Le parole e i fatti. L’antimafia a Catania
Dietro il primo striscione c’erano i liceali dello Spedalieri. Io non ne conosco nessuno ma in realtà rivedevo Gianfranco, Antonella, Massimo, Francesco, Sabina – i nostri ragazzi di tanti anni fa, quando lo Spedalieri era una roccaforte dei Siciliani giovani.
Chi è diventato ingegnere, chi dottoressa, chi professore, chi giornalista: a Roma, a Milano, a Torino, una persino a Città del Messico – ma nessuno a Catania. A Catania: “Hai imparato abbastanza? Sei un buon professionista? Eccoti un bel calcio nel sedere e va’ da qualche altra parte”. E questi erano i più fortunati. Poi c’erano quelli divorati – ad Antico Corso, a San Cristoforo, a Librino, al Pigno – dai denti della città matrigna e risputati via nelle galere e gli obitori. Catania ha avuto gran politica, in tutti questi anni. Fascisti, democristiani, democristiani dissidenti, forzitalioti, cuffariani, lombardiani, lombardiani-cuffariani, centrosinistri. Gli ultimi, addirittura, si dichiaravano antimafiosi. Eppure i ragazzi continuavano, e continuano tuttora, ad essere buttati fuori o macinati.

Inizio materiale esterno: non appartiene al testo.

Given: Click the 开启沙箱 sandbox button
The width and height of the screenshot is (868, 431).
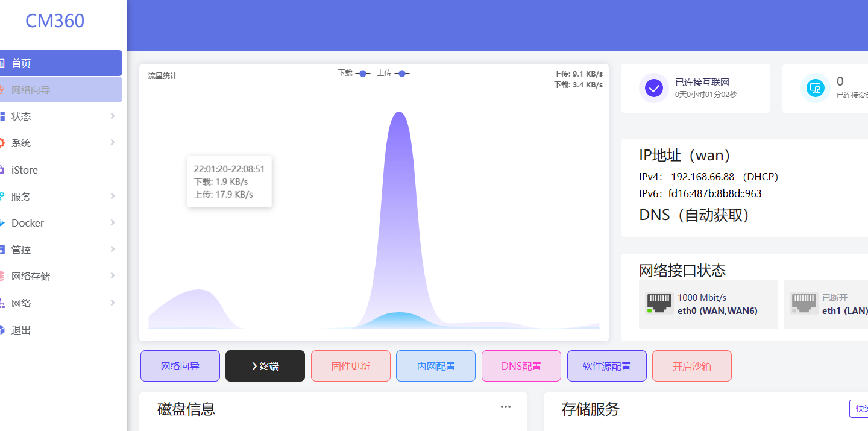Looking at the screenshot, I should tap(691, 365).
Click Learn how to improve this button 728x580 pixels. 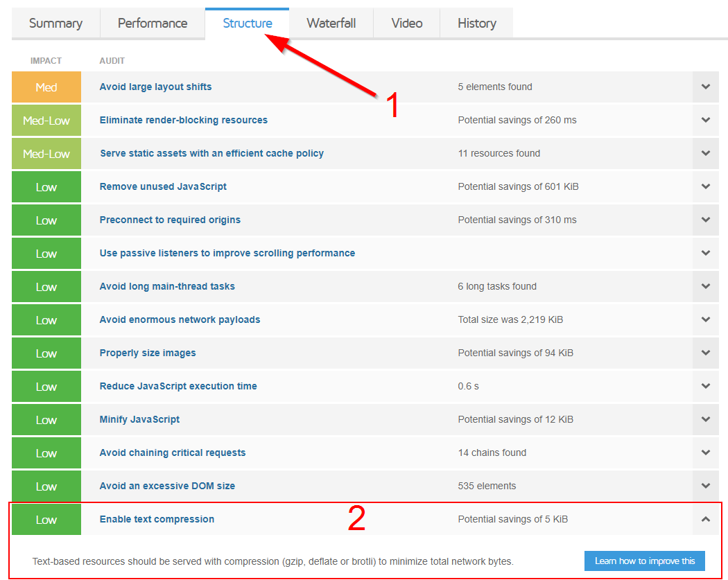[644, 561]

A Bianco, come sindaco, noi non rimproveriamo molto. È vero: i business con Ciancio, all’insaputa dei cittadini e (secondo loro) dei carabinieri: ma che male c’è? Siamo in Sicilia o in Isvezia? Il consiglio comunale riempito di parenti di mafia: ma via, siamo umani, i parenti so’ pezz’e core! Purtroppo, oltre questo, Bianco ha anche mentito. Mentito quando ha dichiarato di non sapere che il tizio di cui aveva appena inaugurato la discoteca fosse inquisito. Mentito quando ha dichiarato – addirittura alla commissione antimafia del Parlamento – di non sapere che fosse inquisito il suo Ciancio. Per una sola menzogna, in America, non un semplice sindaco ma un presidente degli Stati Uniti se n’è dovuto andare. Per una menzogna in pubblico, in Inghilterra, un politico rinuncia alla carriera e non si fa mai più vedere; in Giappone magari fa harakiri – ma noi qua non pretendiamo tanto. Pretendiamo solo decenza, e magari un minimo di dignità. Invece il nostro Bianco ha mandato i suoi amici, i vari capigruppo consiliari, a proclamare che i veri mafiosi siamo noi che l’accusiamo; siccome l’antimafia di Bianco (di molte e grandi parole, ma mai dei fatti) impauriva la mafia, allora la mafia ha fatto in modo di promuovere una manifestazione contro di lui – quella di cui stiamo scrivendo. Io faccio antimafia da trentacinque anni, l’ho fatta con un Mauro Rostagno, con un Peppino Impastato, con un Titta Scidà e con un Pippo Fava. Ed ecco che un Bianco qualunque, amico di gente impresentabile, autore di molti proclami ma, quanto ad antimafia, di nessun fatto, accusa di mafia me, i “Siciliani”, i giovani che ci seguono e chiunque osi dirgli qualcosa.
Va bene. La manifestazione è stata allegra e civile, un migliaio di catanesi – uomini e donne, giovani e vecchi – ha partecipato con gran passione; c’erano – a parte noi dei Siciliani giovani – quelli di Catania bene comune, di Gammazita, della Palestra Lupo, del Gapa e di diversi altri gruppi e associazioni. Ha aderito Cittàinsieme.
Non hanno aderito Libera di Catania e Addiopizzo di Catania (forse convinti, come il sindaco, che chi lo critica è mafioso), che evidentemente non sono la parte più ardita delle rispettive organizzazioni. Chiudiamo con quei visi felici dietro quello striscione, che il vostro cronista confonde con quelli altrettanto felici di trent’anni fa. Sperando che anche questi non vengano maciullati dalla mafia cannibale e dai politici, ipocriti o no, che le tengono bordone.